Hashmi’s former professors at Brooklyn College have recently circulated a “statement of concern” via e-mail. According to Jeanne Theoharis, Hashmi’s senior thesis advisor, “the statement makes no presumption about Syed’s guilt or innocence but focuses on the constitutional issues raised by his case and the ways his civil rights and liberties have been abridged.” Theoharis intends to present the petition to members of Congress, the Justice Department, and the media.
Hashmi faces severe isolation in prison, conditions imposed by the office of the US Attorney General under its so-called “special administrative measures” or “SAMs.” Theoharis described these medieval regulations:
“Hashmi must be held in solitary confinement and may not communicate with anyone inside the prison other than prison officials. Family visits are limited to one person every other week for one and a half hours and cannot involve physical contact. While his correspondence to members of Congress and other government officials is not restricted, he may write only one letter (of no more than three pieces of paper) per week to one family member. He may not communicate, either directly or through his attorneys, with the news media. He may read only designated portions of newspapers—and not until thirty days after their publication—and his access to other reading material is restricted. He may not listen to or watch news-oriented radio stations and television channels. He may not participate in group prayer. He is subject to 24-hour electronic monitoring and 23-hour lockdown, has no access to fresh air, and must take his one hour of daily recreation—when it is given—inside a cage.
“Other factors compromise Hashmi’s right to a fair trial: the government may withhold evidence from his attorneys yet share that evidence with the judge; the government may share evidence with his attorneys but not allow Hashmi to see it [...] and the conditions of Hashmi’s detention may impair his mental state and ability to testify on his own behalf.”
Additionally, Hashmi’s attorneys have been required to submit to invasive personal interrogations in order to communicate with their client. Among other things, the lawyers are required to reveal their psychiatric and drug use history over the past ten years. Hashmi’s lead attorney, Sean Maher, has protested these requirements, arguing that they lay the basis for creating a separate class of government-approved terrorism defense attorneys.
Were the government’s case against Hashmi based solely on the limited accusations and threadbare evidence exacted from Babar’s plea deal, this would already demonstrate the despotic and quasi-legal character of arrests, prosecutions, and punishment in the so-called “war on terror.” But additional evidence seems to suggest that Hashmi has been singled out for his political activity as a student.
Theoharis has pointed out that Hashmi had written his senior thesis “on the treatment of Muslim groups in the United States post- 9/11.” As a student at Brooklyn College, Hashmi was also a member of a student group called Al Muhajiroun, which may have been related to an Islamic fundamentalist movement of the same name operating out of Britain.

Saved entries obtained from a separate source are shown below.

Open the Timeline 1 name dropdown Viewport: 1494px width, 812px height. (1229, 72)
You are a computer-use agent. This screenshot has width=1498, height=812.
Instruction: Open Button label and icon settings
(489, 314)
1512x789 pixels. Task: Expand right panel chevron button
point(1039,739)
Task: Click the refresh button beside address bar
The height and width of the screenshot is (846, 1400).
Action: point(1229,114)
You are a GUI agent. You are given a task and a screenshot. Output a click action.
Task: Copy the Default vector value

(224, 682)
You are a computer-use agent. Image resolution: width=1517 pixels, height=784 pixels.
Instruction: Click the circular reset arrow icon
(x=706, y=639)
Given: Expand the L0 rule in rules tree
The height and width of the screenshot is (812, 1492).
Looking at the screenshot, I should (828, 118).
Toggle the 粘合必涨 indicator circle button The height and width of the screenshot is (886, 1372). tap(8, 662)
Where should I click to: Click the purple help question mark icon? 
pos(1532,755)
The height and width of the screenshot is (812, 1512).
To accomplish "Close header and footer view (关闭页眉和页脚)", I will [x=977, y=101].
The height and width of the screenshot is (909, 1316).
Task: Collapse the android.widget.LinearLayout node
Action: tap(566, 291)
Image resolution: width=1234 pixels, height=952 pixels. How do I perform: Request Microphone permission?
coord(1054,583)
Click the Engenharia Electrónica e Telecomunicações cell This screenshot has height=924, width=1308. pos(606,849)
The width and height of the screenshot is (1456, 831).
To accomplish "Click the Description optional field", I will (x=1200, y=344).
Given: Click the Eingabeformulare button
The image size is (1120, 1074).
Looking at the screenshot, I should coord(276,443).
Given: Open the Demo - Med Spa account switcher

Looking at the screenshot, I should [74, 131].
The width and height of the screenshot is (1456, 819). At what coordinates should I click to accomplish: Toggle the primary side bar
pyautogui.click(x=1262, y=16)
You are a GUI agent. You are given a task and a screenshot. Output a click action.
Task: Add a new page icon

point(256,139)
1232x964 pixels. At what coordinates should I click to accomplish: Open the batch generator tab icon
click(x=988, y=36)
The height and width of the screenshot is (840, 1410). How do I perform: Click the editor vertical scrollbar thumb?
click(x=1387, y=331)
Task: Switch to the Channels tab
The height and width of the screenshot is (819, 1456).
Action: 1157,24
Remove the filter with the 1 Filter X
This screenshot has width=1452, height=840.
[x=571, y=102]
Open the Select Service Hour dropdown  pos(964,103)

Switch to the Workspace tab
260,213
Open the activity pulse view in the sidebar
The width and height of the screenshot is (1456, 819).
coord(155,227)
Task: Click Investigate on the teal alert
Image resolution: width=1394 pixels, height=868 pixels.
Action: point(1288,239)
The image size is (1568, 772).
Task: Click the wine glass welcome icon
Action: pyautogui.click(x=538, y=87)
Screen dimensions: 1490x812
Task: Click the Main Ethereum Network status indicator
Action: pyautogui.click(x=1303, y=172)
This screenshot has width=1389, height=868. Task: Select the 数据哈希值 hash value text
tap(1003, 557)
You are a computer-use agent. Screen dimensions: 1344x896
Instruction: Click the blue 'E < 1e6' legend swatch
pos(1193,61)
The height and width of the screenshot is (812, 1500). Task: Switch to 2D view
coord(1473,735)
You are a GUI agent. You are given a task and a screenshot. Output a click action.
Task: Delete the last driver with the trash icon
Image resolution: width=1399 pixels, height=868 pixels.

Babar, who has now turned state’s witness against Hashmi, once spoke as guest lecturer at one of Hashmi’s student organization events.
Hashmi’s case has been virtually ignored by the US and British media after a few celebratory accounts of his 2004 arrest.
The case of Syed Hashmi serve as a stark that the “war on terror”—which both Democrats and Republicans promise will continue indefinitely—can be increasingly used for the suppression of American students and political opposition at home.